**Aim of the exercise:**
Could you reproduce only the lines from the items below, starting with the line that contains "The width and" and going on through the line that contains "Action: point(875,121)", swapping "Expand" for "Open" and changing nothing else?

**Records provided:**
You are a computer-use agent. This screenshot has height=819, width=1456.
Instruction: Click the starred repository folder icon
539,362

...

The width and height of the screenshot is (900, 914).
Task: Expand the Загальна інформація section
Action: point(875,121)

**Response to the exercise:**
The width and height of the screenshot is (900, 914).
Task: Open the Загальна інформація section
Action: point(875,121)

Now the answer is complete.